The clock on my desk showed ten past five. Sunblinds making the office dim and airless were drawn against the sun that sizzled the sidewalks in an unexpected and premature taste of the coming summer.

While I wandered about the room, my jacket off, my collar undone and my tie hanging loose, Paula sat at her desk and looked as cool as a block of ice.

‘There was no sign of him,’ I said, moving to the climax of my story, ‘so we went up on the roof. He was there all right.’ I paused to mop the back of my neck, pausing by the window to look into the hot street below. ‘He had been shot through the head with a .45 as he was looking through his telescope. The slug made a hole about an inch wide in his skull and I’d say he’d been dead about twenty minutes — not more.’

Paula didn’t get excited. She held her lower lip between finger and thumb and pulled gently: a sure sign she didn’t like what I was telling her.

‘There’s a big clump of mangroves near the house’ I went on. ‘I reckon the killer hid there, waiting for Leadbetter to show himself and then shot him. It was nice shooting. The slug’s still in his head. It’s my bet they’ll find it’s the same gun that killed Dana.’ I stubbed out my cigarette, yawned and rubbed my eyes. ‘Well that’s about all. We came away quick. There was no one to see us. I’m sure of that.’

Paula gave me a long worried stare, reached for a cigarette, lit it and flicked the match into the ashtray.

‘I don’t like it, Vic,’ she said. ‘Maybe we could have prevented this killing if we’d opened up to Brandon about the Cerfs.’

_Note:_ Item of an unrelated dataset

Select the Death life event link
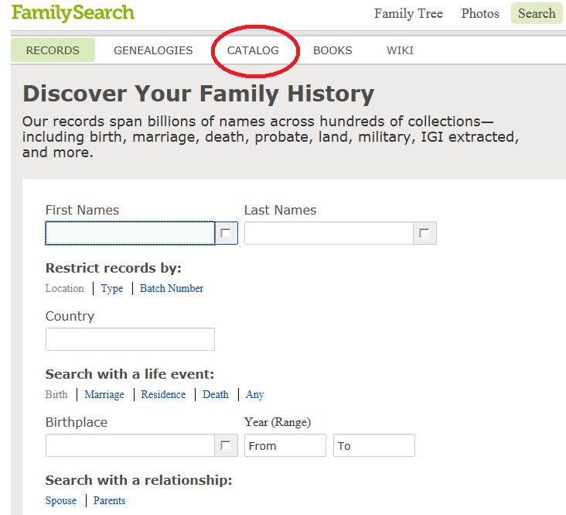(216, 394)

‘Maybe, but I doubt it,’ I said. ‘Anyway, Leadbetter had it coming to him. He could have told the cops what he knew; he could have told Jack, but he didn’t. He preferred to deal with the killer. I bet he thought he would make himself a little money, only he stopped a slug instead.’

Paula nodded.

‘That could be it.’ She twisted around in her chair and looked through the slots in the sunblinds, thinking. ‘Brandon will turn on the heat when the news breaks. We’re going to be right in the middle of the squeeze.’ She brooded for a long minute, then shrugged, turned to face me. ‘What now, Vic?’

‘I’ve sent Benny to Frisco to see if he can dig up anything about Anita. It certainly looks as if she was on the scene of the murder. My next move is to have a talk with Barclay.’

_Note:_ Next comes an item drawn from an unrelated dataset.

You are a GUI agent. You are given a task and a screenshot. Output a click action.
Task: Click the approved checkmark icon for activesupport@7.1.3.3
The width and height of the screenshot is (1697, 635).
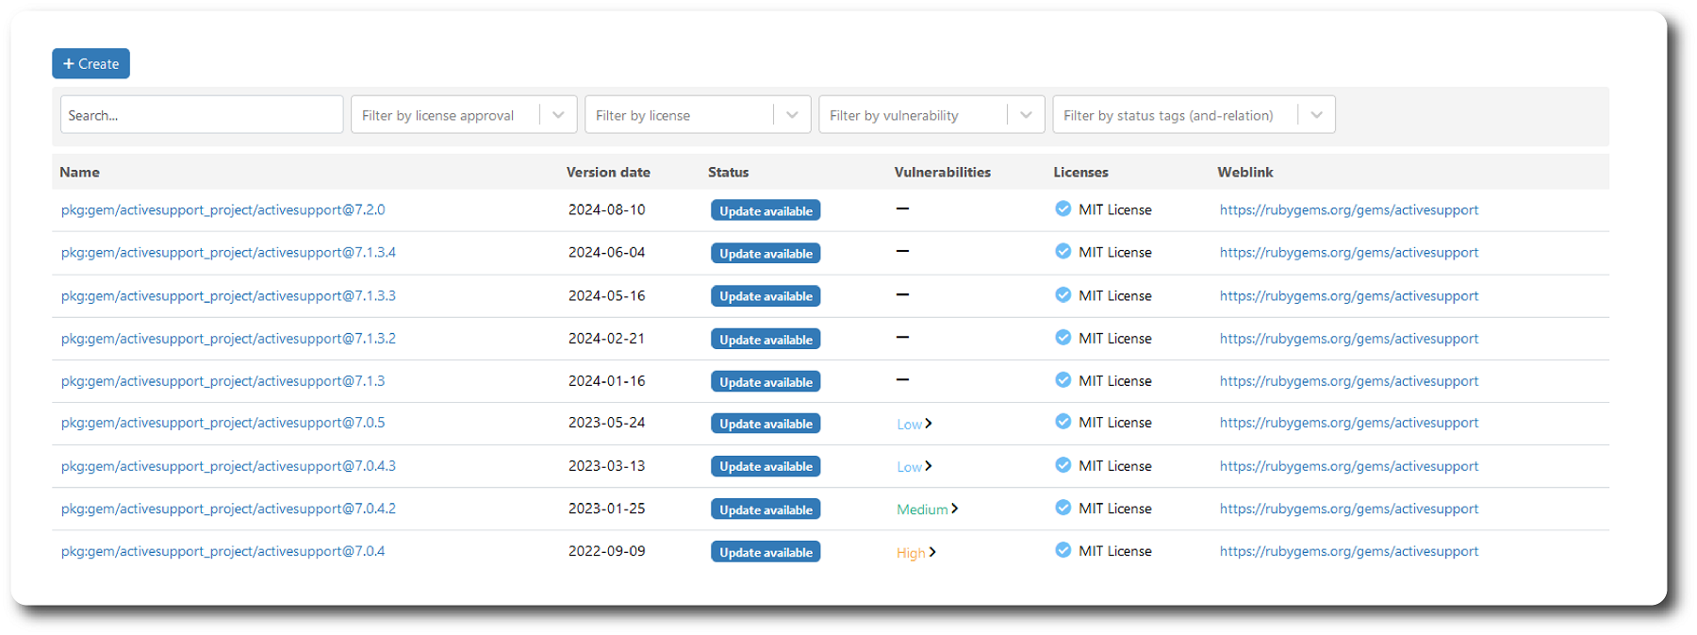1063,295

‘You have a tricky job there,’ she pointed out. That suit of Dana’s was evidence only so long as it was in the cupboard. Taking it puts Barclay in the clear. He can always deny knowing anything about it.’

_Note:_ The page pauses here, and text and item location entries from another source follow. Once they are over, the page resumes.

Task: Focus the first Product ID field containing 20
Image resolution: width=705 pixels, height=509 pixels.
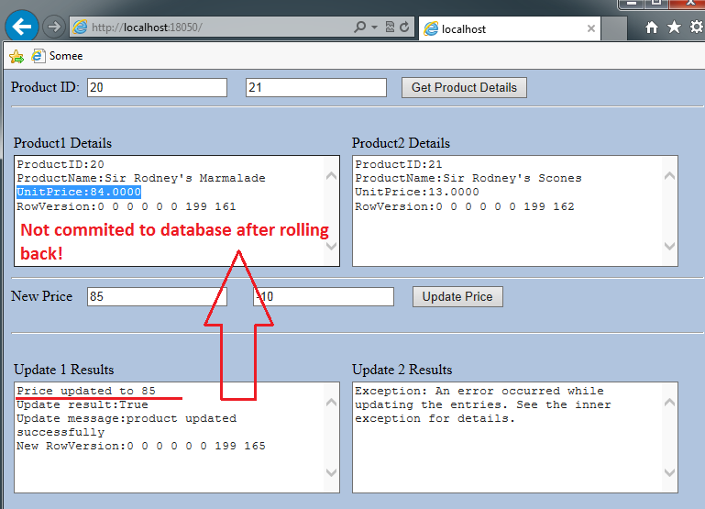Action: (x=156, y=88)
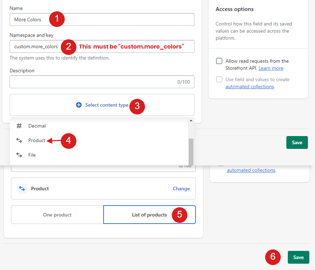The width and height of the screenshot is (315, 270).
Task: Select the List of products option
Action: pyautogui.click(x=149, y=215)
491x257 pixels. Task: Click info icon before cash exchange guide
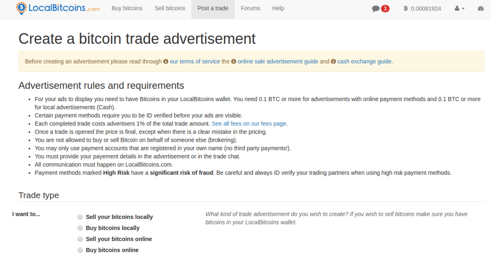pyautogui.click(x=333, y=61)
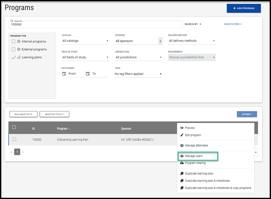Click the search magnifier icon
This screenshot has width=271, height=199.
click(x=12, y=21)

‘Sure, but it was a risk I had to take. I was hoping we might find something from the suit. Clegg’s working on it now. Besides, Mills might have been looking for it for all I know. When I have Clegg’s report I thought I’d sneak it back and then confront Barclay with it.’

‘Risky, but I suppose it’s the only thing you can do. What happened to her underclothes, shoes and stockings?’

‘I don’t know. They may be hidden in Barclay’s place somewhere. I hadn’t much time before Mills arrived. That’s something I can look for when I go back.’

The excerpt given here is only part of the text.